> [DIRECTIONS]: The data must be copied over exactly and in full.

> [DATA EXTRACT]:
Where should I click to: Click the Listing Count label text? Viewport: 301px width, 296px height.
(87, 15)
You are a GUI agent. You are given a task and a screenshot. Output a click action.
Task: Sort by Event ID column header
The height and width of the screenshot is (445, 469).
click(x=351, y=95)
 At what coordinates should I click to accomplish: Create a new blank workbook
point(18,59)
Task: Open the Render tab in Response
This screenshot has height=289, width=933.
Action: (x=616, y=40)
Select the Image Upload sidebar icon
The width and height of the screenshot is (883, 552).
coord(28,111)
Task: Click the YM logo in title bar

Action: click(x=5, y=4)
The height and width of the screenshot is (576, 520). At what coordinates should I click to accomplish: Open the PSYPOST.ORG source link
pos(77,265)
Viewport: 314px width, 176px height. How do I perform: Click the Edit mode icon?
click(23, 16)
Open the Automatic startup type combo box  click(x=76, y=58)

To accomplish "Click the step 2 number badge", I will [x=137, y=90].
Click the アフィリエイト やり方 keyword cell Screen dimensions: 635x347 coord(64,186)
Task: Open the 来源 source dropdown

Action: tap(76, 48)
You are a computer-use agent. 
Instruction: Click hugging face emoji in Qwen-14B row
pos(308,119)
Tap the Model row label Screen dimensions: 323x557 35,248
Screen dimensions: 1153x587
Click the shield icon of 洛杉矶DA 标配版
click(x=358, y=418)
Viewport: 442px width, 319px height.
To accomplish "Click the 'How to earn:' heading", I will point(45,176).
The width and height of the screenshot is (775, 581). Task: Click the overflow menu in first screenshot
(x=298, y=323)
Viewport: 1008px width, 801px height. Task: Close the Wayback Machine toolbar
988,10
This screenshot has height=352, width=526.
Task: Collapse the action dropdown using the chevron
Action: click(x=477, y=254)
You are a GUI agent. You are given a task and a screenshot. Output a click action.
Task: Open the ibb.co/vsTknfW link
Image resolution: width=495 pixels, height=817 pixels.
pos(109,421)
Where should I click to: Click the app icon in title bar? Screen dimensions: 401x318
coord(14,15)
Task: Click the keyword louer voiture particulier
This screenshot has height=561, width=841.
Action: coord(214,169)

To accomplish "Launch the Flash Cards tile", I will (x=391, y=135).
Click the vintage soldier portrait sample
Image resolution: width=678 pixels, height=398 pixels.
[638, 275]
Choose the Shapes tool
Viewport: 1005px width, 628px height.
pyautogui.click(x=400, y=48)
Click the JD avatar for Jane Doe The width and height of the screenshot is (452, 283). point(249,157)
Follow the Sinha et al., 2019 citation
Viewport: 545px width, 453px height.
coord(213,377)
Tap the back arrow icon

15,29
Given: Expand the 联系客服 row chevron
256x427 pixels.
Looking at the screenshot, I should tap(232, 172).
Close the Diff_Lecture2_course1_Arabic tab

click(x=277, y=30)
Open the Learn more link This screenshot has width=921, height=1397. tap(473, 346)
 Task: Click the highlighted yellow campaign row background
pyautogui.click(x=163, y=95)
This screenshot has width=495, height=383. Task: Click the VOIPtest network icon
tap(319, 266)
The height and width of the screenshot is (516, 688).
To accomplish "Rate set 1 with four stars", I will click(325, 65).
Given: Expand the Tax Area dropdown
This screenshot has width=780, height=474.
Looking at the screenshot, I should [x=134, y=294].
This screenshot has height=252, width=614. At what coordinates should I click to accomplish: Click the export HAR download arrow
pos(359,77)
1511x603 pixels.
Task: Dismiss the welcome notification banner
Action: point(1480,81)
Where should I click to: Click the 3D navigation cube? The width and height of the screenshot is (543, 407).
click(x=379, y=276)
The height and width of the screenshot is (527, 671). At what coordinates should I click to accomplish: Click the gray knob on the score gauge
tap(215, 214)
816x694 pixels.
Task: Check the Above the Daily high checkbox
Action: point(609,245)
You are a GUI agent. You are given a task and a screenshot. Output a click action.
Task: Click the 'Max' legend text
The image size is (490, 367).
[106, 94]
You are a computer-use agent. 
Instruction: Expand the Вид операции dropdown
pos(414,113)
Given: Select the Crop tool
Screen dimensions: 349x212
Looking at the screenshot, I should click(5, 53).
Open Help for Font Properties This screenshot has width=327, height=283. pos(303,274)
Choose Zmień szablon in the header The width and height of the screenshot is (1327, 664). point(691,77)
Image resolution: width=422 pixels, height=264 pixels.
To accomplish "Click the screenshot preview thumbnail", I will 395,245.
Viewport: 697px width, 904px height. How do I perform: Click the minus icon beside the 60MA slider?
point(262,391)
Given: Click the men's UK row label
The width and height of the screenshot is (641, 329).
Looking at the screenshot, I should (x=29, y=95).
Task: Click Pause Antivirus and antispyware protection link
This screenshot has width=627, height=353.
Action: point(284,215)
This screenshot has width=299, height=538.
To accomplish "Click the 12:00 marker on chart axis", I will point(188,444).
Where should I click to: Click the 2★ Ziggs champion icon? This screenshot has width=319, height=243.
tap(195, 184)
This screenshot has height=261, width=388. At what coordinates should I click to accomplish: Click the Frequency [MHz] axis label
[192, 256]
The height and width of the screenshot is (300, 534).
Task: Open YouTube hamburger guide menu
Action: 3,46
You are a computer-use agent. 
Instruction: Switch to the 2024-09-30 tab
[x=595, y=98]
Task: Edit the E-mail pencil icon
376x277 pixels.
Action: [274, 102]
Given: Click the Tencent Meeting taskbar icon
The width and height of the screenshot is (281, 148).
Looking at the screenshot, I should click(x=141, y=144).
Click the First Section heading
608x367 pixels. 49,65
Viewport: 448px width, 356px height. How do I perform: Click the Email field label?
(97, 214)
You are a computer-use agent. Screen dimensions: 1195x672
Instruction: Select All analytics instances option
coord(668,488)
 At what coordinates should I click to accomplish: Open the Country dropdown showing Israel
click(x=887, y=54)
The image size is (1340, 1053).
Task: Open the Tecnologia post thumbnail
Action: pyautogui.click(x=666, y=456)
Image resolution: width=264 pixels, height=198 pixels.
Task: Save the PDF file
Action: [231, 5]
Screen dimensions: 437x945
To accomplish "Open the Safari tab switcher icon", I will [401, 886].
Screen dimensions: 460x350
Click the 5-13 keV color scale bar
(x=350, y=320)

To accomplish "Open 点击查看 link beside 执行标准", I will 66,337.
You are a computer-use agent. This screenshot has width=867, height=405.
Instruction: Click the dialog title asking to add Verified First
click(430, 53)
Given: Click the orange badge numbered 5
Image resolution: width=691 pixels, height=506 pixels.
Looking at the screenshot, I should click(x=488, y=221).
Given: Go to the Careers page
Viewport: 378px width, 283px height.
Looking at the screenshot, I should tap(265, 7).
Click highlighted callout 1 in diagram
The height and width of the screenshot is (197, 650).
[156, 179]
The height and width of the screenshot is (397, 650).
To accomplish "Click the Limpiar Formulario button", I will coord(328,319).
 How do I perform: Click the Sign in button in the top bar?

> [RESULT]:
Where should I click to: Click the Listing Count label text? Viewport: 301px width, 296px height.
(87, 15)
You are a GUI agent. You are given a task and a screenshot. Output a click action.
Task: Sort by Event ID column header
The height and width of the screenshot is (445, 469).
click(x=351, y=95)
 At what coordinates should I click to accomplish: Create a new blank workbook
point(18,59)
Task: Open the Render tab in Response
This screenshot has height=289, width=933.
Action: (x=616, y=40)
Select the Image Upload sidebar icon
The width and height of the screenshot is (883, 552).
coord(28,111)
Task: Click the YM logo in title bar

Action: click(x=5, y=4)
The height and width of the screenshot is (576, 520). At what coordinates should I click to accomplish: Open the PSYPOST.ORG source link
pos(77,265)
Viewport: 314px width, 176px height. How do I perform: Click the Edit mode icon?
click(23, 16)
Open the Automatic startup type combo box  click(x=76, y=58)

To accomplish "Click the step 2 number badge", I will [x=137, y=90].
Click the アフィリエイト やり方 keyword cell Screen dimensions: 635x347 coord(64,186)
Task: Open the 来源 source dropdown

Action: tap(76, 48)
You are a computer-use agent. 
Instruction: Click hugging face emoji in Qwen-14B row
pos(308,119)
Tap the Model row label Screen dimensions: 323x557 35,248
Screen dimensions: 1153x587
Click the shield icon of 洛杉矶DA 标配版
click(x=358, y=418)
Viewport: 442px width, 319px height.
To accomplish "Click the 'How to earn:' heading", I will point(45,176).
The width and height of the screenshot is (775, 581). Task: Click the overflow menu in first screenshot
(x=298, y=323)
Viewport: 1008px width, 801px height. Task: Close the Wayback Machine toolbar
988,10
This screenshot has height=352, width=526.
Task: Collapse the action dropdown using the chevron
Action: click(x=477, y=254)
You are a GUI agent. You are given a task and a screenshot. Output a click action.
Task: Open the ibb.co/vsTknfW link
Image resolution: width=495 pixels, height=817 pixels.
pos(109,421)
Where should I click to: Click the app icon in title bar? Screen dimensions: 401x318
coord(14,15)
Task: Click the keyword louer voiture particulier
This screenshot has height=561, width=841.
Action: coord(214,169)

To accomplish "Launch the Flash Cards tile", I will (x=391, y=135).
Click the vintage soldier portrait sample
Image resolution: width=678 pixels, height=398 pixels.
[638, 275]
Choose the Shapes tool
Viewport: 1005px width, 628px height.
pyautogui.click(x=400, y=48)
Click the JD avatar for Jane Doe The width and height of the screenshot is (452, 283). point(249,157)
Follow the Sinha et al., 2019 citation
Viewport: 545px width, 453px height.
coord(213,377)
Tap the back arrow icon

15,29
Given: Expand the 联系客服 row chevron
256x427 pixels.
Looking at the screenshot, I should tap(232, 172).
Close the Diff_Lecture2_course1_Arabic tab

click(x=277, y=30)
Open the Learn more link This screenshot has width=921, height=1397. tap(473, 346)
 Task: Click the highlighted yellow campaign row background
pyautogui.click(x=163, y=95)
This screenshot has width=495, height=383. Task: Click the VOIPtest network icon
tap(319, 266)
The height and width of the screenshot is (516, 688).
To accomplish "Rate set 1 with four stars", I will click(325, 65).
Given: Expand the Tax Area dropdown
This screenshot has width=780, height=474.
Looking at the screenshot, I should [x=134, y=294].
This screenshot has height=252, width=614. At what coordinates should I click to accomplish: Click the export HAR download arrow
pos(359,77)
1511x603 pixels.
Task: Dismiss the welcome notification banner
Action: point(1480,81)
Where should I click to: Click the 3D navigation cube? The width and height of the screenshot is (543, 407).
click(x=379, y=276)
The height and width of the screenshot is (527, 671). At what coordinates should I click to accomplish: Click the gray knob on the score gauge
tap(215, 214)
816x694 pixels.
Task: Check the Above the Daily high checkbox
Action: point(609,245)
You are a GUI agent. You are given a task and a screenshot. Output a click action.
Task: Click the 'Max' legend text
The image size is (490, 367).
[106, 94]
You are a computer-use agent. 
Instruction: Expand the Вид операции dropdown
pos(414,113)
Given: Select the Crop tool
Screen dimensions: 349x212
Looking at the screenshot, I should click(5, 53).
Open Help for Font Properties This screenshot has width=327, height=283. pos(303,274)
Choose Zmień szablon in the header The width and height of the screenshot is (1327, 664). point(691,77)
Image resolution: width=422 pixels, height=264 pixels.
To accomplish "Click the screenshot preview thumbnail", I will 395,245.
Viewport: 697px width, 904px height. How do I perform: Click the minus icon beside the 60MA slider?
point(262,391)
Given: Click the men's UK row label
The width and height of the screenshot is (641, 329).
Looking at the screenshot, I should (x=29, y=95).
Task: Click Pause Antivirus and antispyware protection link
This screenshot has width=627, height=353.
Action: point(284,215)
This screenshot has width=299, height=538.
To accomplish "Click the 12:00 marker on chart axis", I will point(188,444).
Where should I click to: Click the 2★ Ziggs champion icon? This screenshot has width=319, height=243.
tap(195, 184)
This screenshot has height=261, width=388. At what coordinates should I click to accomplish: Click the Frequency [MHz] axis label
[192, 256]
The height and width of the screenshot is (300, 534).
Task: Open YouTube hamburger guide menu
Action: 3,46
You are a computer-use agent. 
Instruction: Switch to the 2024-09-30 tab
[x=595, y=98]
Task: Edit the E-mail pencil icon
376x277 pixels.
Action: [274, 102]
Given: Click the Tencent Meeting taskbar icon
The width and height of the screenshot is (281, 148).
Looking at the screenshot, I should click(x=141, y=144).
Click the First Section heading
608x367 pixels. 49,65
Viewport: 448px width, 356px height. How do I perform: Click the Email field label?
(97, 214)
You are a computer-use agent. Screen dimensions: 1195x672
Instruction: Select All analytics instances option
coord(668,488)
 At what coordinates should I click to accomplish: Open the Country dropdown showing Israel
click(x=887, y=54)
The image size is (1340, 1053).
Task: Open the Tecnologia post thumbnail
Action: pyautogui.click(x=666, y=456)
Image resolution: width=264 pixels, height=198 pixels.
Task: Save the PDF file
Action: [231, 5]
Screen dimensions: 437x945
To accomplish "Open the Safari tab switcher icon", I will [401, 886].
Screen dimensions: 460x350
Click the 5-13 keV color scale bar
(x=350, y=320)

To accomplish "Open 点击查看 link beside 执行标准", I will 66,337.
You are a computer-use agent. This screenshot has width=867, height=405.
Instruction: Click the dialog title asking to add Verified First
click(430, 53)
Given: Click the orange badge numbered 5
Image resolution: width=691 pixels, height=506 pixels.
Looking at the screenshot, I should click(x=488, y=221).
Given: Go to the Careers page
Viewport: 378px width, 283px height.
Looking at the screenshot, I should tap(265, 7).
Click highlighted callout 1 in diagram
The height and width of the screenshot is (197, 650).
[156, 179]
The height and width of the screenshot is (397, 650).
To accomplish "Click the Limpiar Formulario button", I will coord(328,319).
 How do I perform: Click the Sign in button in the top bar?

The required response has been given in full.